Center for Proteomics Research at UT Southwestern

Transcription Factor Related Research

Transcription factors (TFs) are key regulators of almost all biological processes. Indeed, a significant percentage of molecular biologists in the world spend much of their time: 1) trying to delineate which gene-specific TFs regulate the expression of their favorite genes and 2) then try to deduce how these regulators are regulated. We propose to develop proteomics tools to address these critical problems using orexin-regulated gene expression in cultured cells as a sleep-relevant model system.

This area is an excellent case where genomics is of limited utility and proteomics methods are desperately needed. This is because TF levels (either of the transcript or the protein), while important, provide an incomplete picture because TF activity is usually determined by post-transcriptional events. For example, phosphorylation, ubiquitination and proteolysis of the negative factor, I-kB, releases NF-kB and allows it to move into the nucleus. Glucocorticoid receptor is freed from an inhibitory cytoplasmic Hsp90-containing complex upon steroid binding. SREBP-1, a membrane-anchoring sequence on the protein is cleaved site-specifically, allowing the TF to move into the nucleus. On the other hand, the yeast Gal4 regulatory protein is present on the promoters of genes it controls even before induction of transcription. GAL genes are activated by dissociation or remodeling of the Gal4 activation domain-Gal80 repressor complex. Another constitutively bound factor is mammalian MEF2, which is activated by phosphorylation-induced dissociation of an associated histone deacetylase.
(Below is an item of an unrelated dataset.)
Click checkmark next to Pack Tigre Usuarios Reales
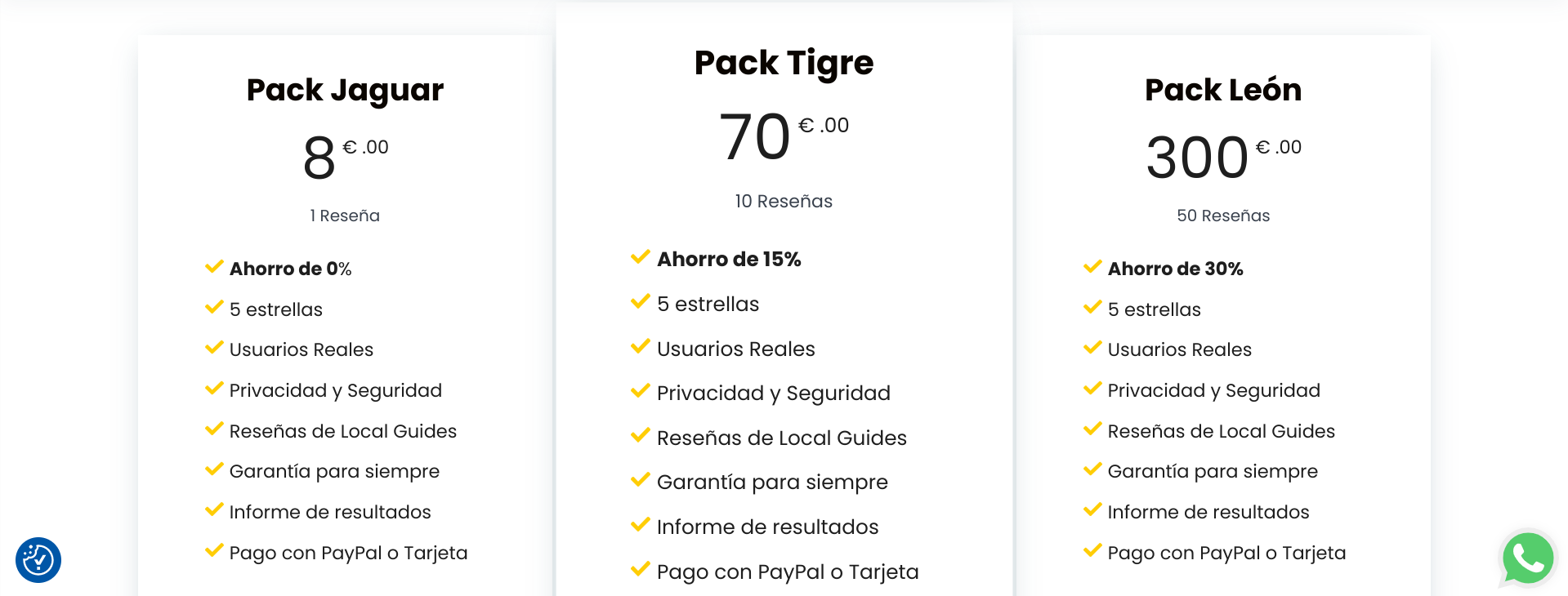 (641, 347)
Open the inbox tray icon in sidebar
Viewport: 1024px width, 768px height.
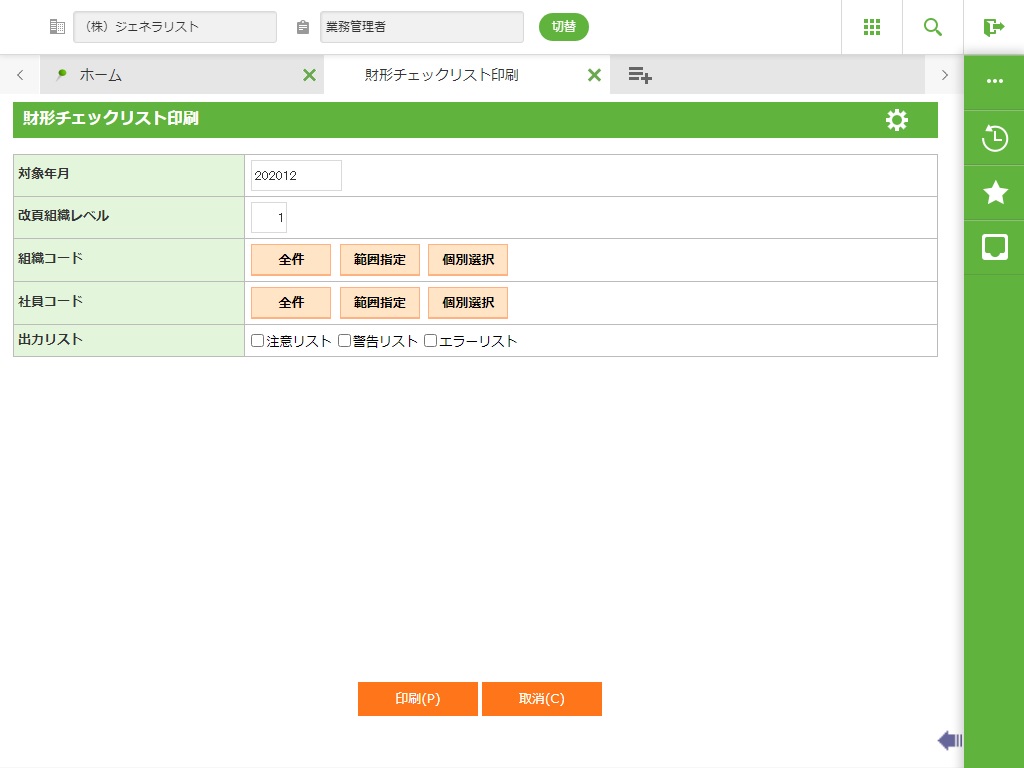click(x=994, y=247)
There are many other examples in which post-transcriptional events, particularly ones that influence the protein interactions and/or intracellular localization of TFs, play central roles in determining activity. Thus, tools for monitoring TF activity would ideally address the following issues:

Are specific transcription factors present in the cells/tissues of interest at particular times and how much of each protein is present? Ideally, we would like to know what TFs are present in all relevant cell types.
Are the factors present capable of binding the relevant DNA sites, or even more to the point, is the protein on specific sites on the DNA in vivo?
What other factors are associated with each TF? As mentioned above, TF activity is often dominated by the nature of the associated proteins.
Which TFs co-occupy a given promoter/enhancer region? For most mammalian genes the level of transcription or even the on/off state of a gene is determined by the combination of regulatory factors on the promoter.
What is the PTM state of each TF? There are increasing numbers of examples where modification of the regulatory protein itself controls one of its crucial functions. To date most examples involve phosphorylation. However, there are examples of other forms of modification including ubiquitination acetylation and probably many more to come.
What is the state of the chromatin on the TF-regulated genes? The histones on most active genes exhibit characteristic PTM states, which would help distinguish between active and inactive promoter-bound TFs.
What are the half-lives of TFs under different conditions. Very little is known about this aspect of regulatory proteins, or for that matter any other quantitative aspect of these proteins. However, from first-principles it seems that changing the half-life of a regulatory protein could be a central regulatory step.

In all of these efforts, it will be important to develop sensitive detection methods, since many TFs are low abundance proteins. For example, the Gal4 protein is present at a level of 60 dimers per cell (unpublished results) which translates into 0.00005% of the total cellular protein. While this is a somewhat extreme case, it highlights the need for sensitive techniques. Indeed, in mammalian cells the Sp1 protein which is fairly abundant still only represents 0.0002% of total cellular protein.